Suite aux premiers rapports sur la chirurgie d’urgence de la hanche de Lucía Sanhueza Vargas le 31 décembre, qui l’a priorisée sur des patients en liste d’attente, dont l’un est décédé trois jours plus tard, de nouvelles réactions ont émergé.
Le député Eric Aedo (DC), vice-président de la Chambre, a qualifié la situation d’« insoutenable » politiquement et éthiquement : « Prioriser sa propre famille (...) alors que d’autres restent sur liste d’attente, avec une personne décédée faute de traitement, rend la situation politique de la ministre insoutenable. » Il a appelé à une enquête du Parquet public et suggéré qu’Aguilera se mette en retrait pour protéger l’image du président Gabriel Boric avant la transition du 11 mars à José Antonio Kast.

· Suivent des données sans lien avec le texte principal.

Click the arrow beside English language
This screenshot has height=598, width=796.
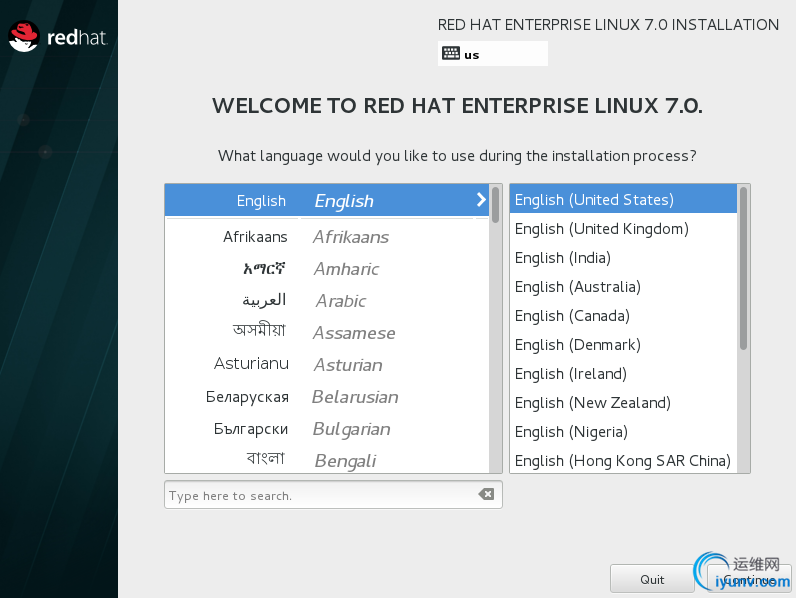pyautogui.click(x=481, y=200)
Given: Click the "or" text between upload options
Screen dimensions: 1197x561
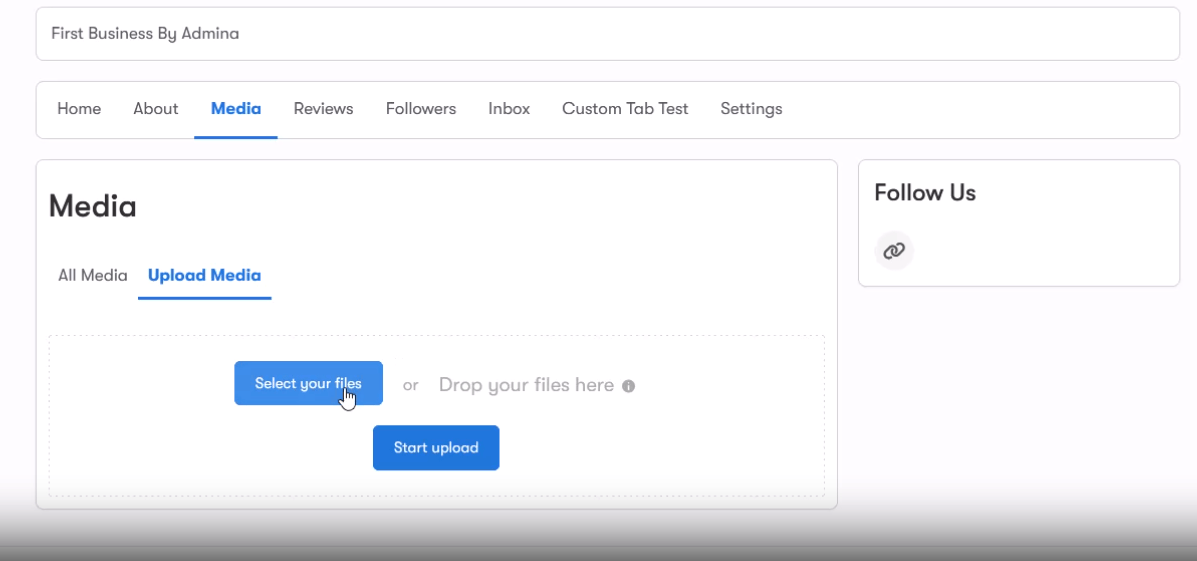Looking at the screenshot, I should click(x=410, y=385).
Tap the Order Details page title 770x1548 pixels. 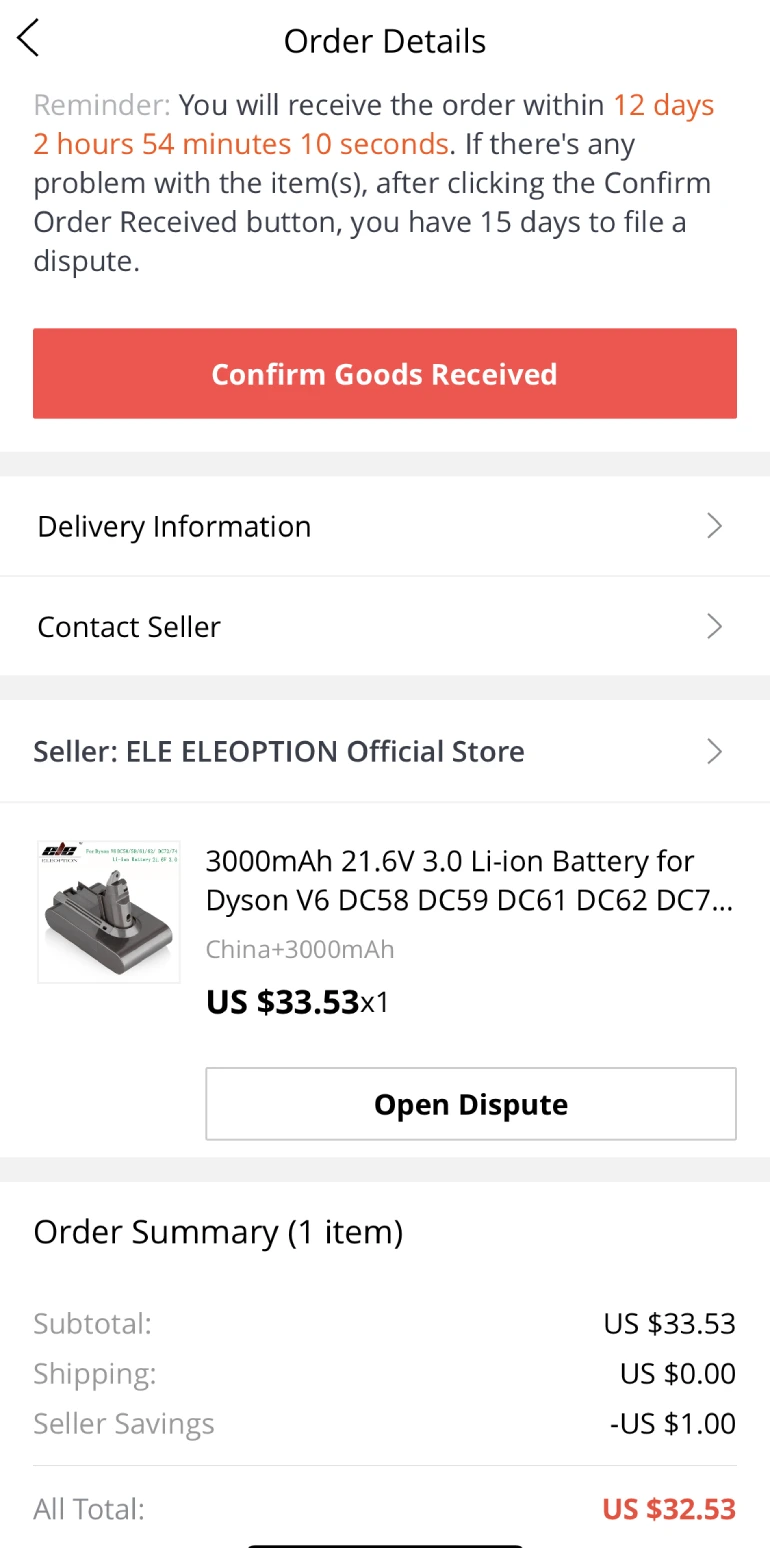click(385, 41)
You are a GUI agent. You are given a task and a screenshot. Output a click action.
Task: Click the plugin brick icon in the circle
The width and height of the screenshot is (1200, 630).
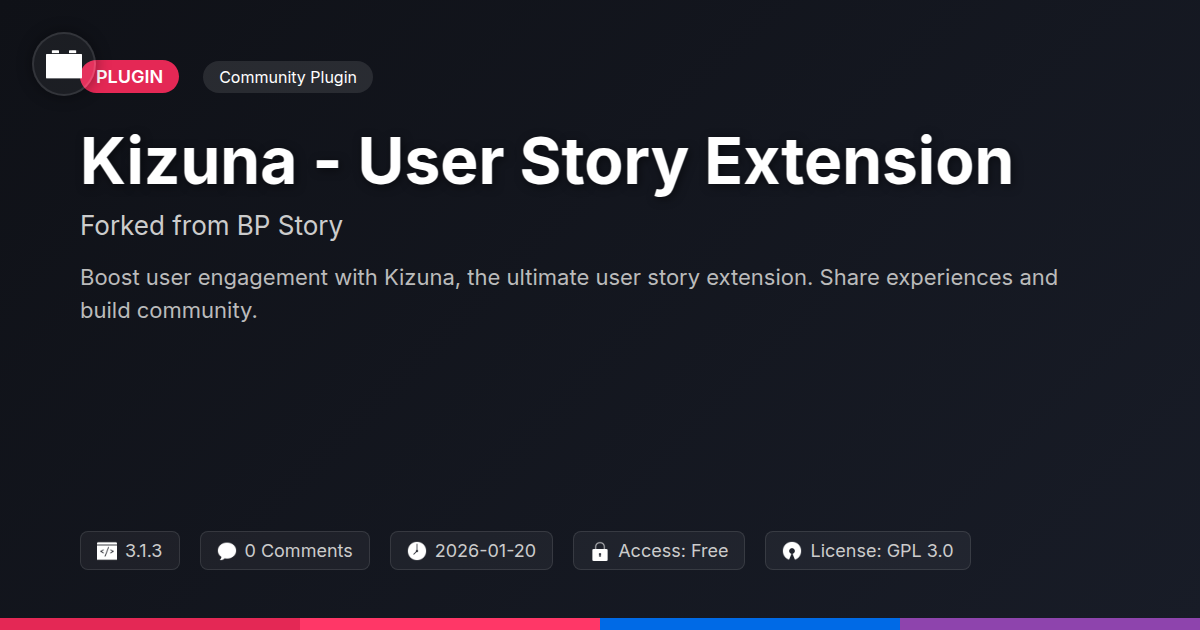click(x=64, y=64)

Les parlementaires ont critiqué les explications d’Aguilera comme contredisant les documents et noté que cette transparence « aurait pu être faite dès le début ». La sénatrice Claudia Pascual (PC) a soutenu la démission si les preuves le justifient.
Le Collège médical a exigé une clarification complète de tous les antécédents, protocoles et responsabilités dans une enquête impartiale. Ce scandale met en lumière les problèmes des listes d’attente en santé publique lors des derniers jours de Boric.